汇报标题 (Title):Efficiency of Smooth Approximation Methods for Weakly Convex Optimization(求解弱凸优化的光滑近似算法的有效性)
汇报人 (Speaker):邓琪 副教授(上海交通大学)
汇报功夫 (Time):2025年12月11日(周四)10:30
汇报地址 (Place):校本部GJ303
约请人(Inviter):周安娃
主办部门:理学院数学系
汇报提要: Standard complexity analyses for weakly convex optimization rely on the Moreau envelope technique proposed by Davis and Drusvyatskiy (2019). The main insight is that nonsmooth algorithms, such as proximal subgradient, proximal point, and their stochastic variants, implicitly minimize a smooth surrogate function induced by the Moreau envelope. Meanwhile, explicit smoothing, which directly minimizes a smooth approximation of the objective, has long been recognized as an efficient strategy for nonsmooth optimization. In this paper, we generalize the notion of smoothable functions, originally introduced by Nesterov (2005) and later expanded by Beck and Teboulle (2012) for nonsmooth convex optimization. This generalization provides a unified viewpoint on several important smoothing techniques for weakly convex optimization, including Nesterov-type smoothing and Moreau envelope smoothing.
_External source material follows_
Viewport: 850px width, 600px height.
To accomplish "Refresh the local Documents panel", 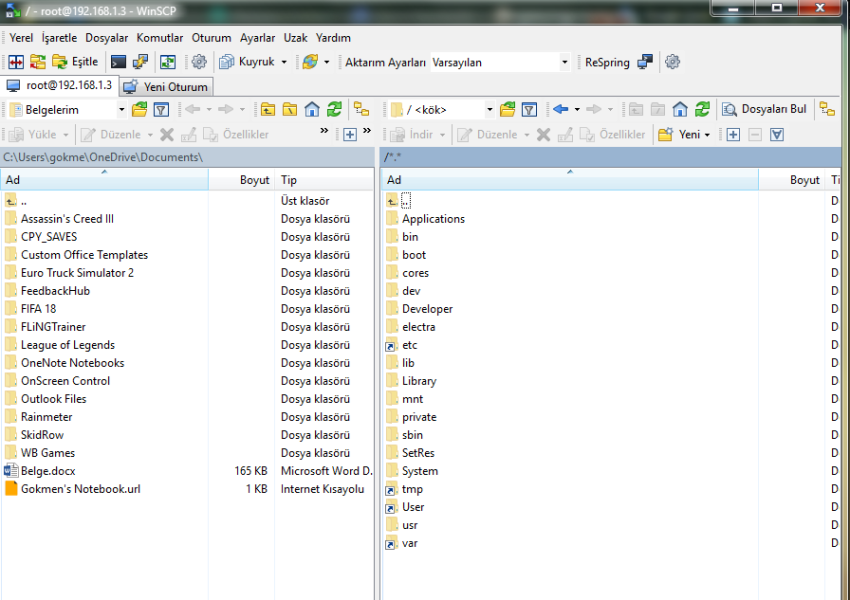I will click(x=334, y=109).
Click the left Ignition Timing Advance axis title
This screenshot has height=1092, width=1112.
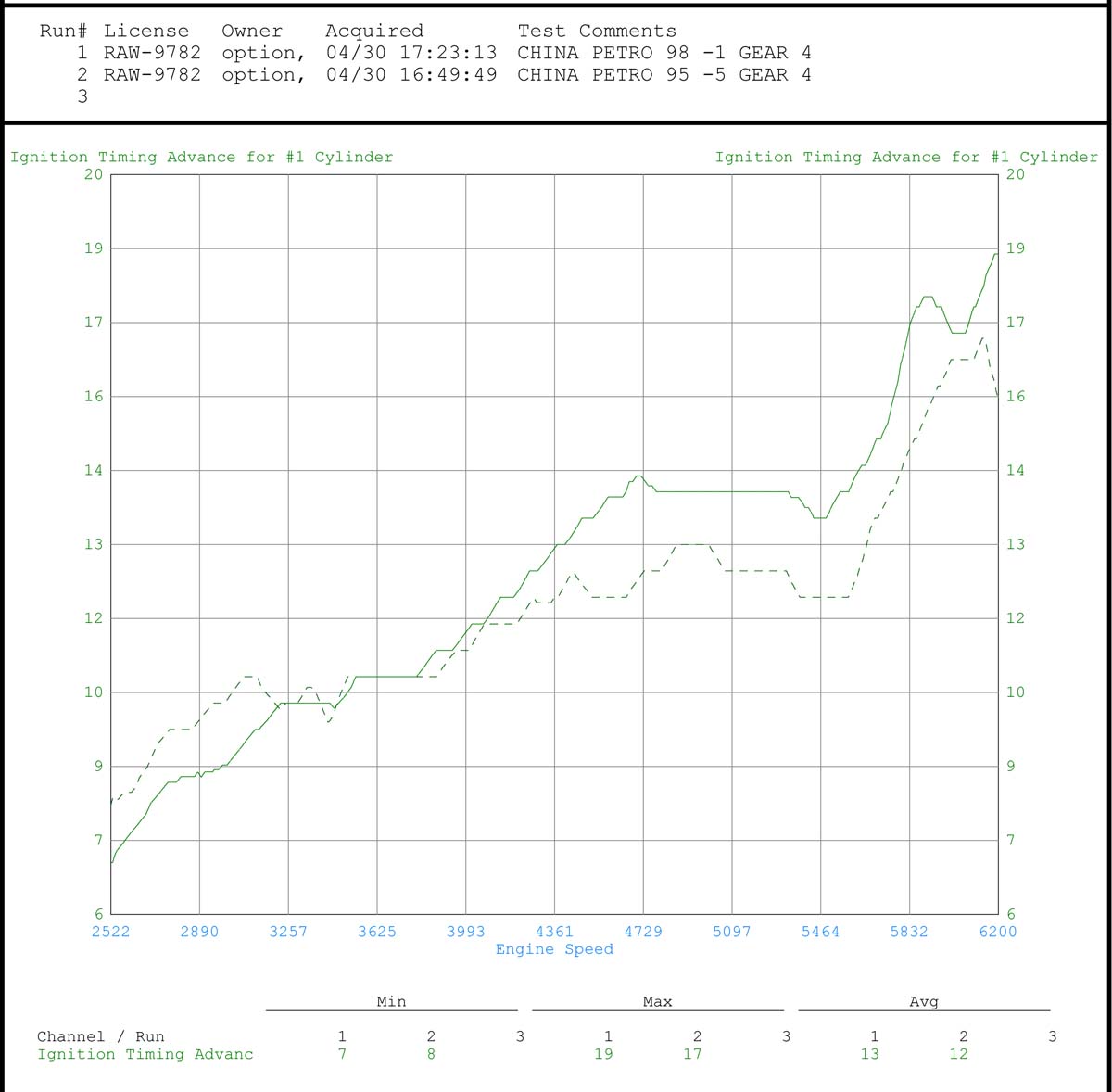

Our theory yields a framework for designing smooth approximation algorithms for both deterministic and stochastic weakly convex problems with provable complexity guarantees. Furthermore, our theory extends to the smooth approximation of non-Lipschitz functions, allowing for complexity analysis even when global Lipschitz continuity does not hold.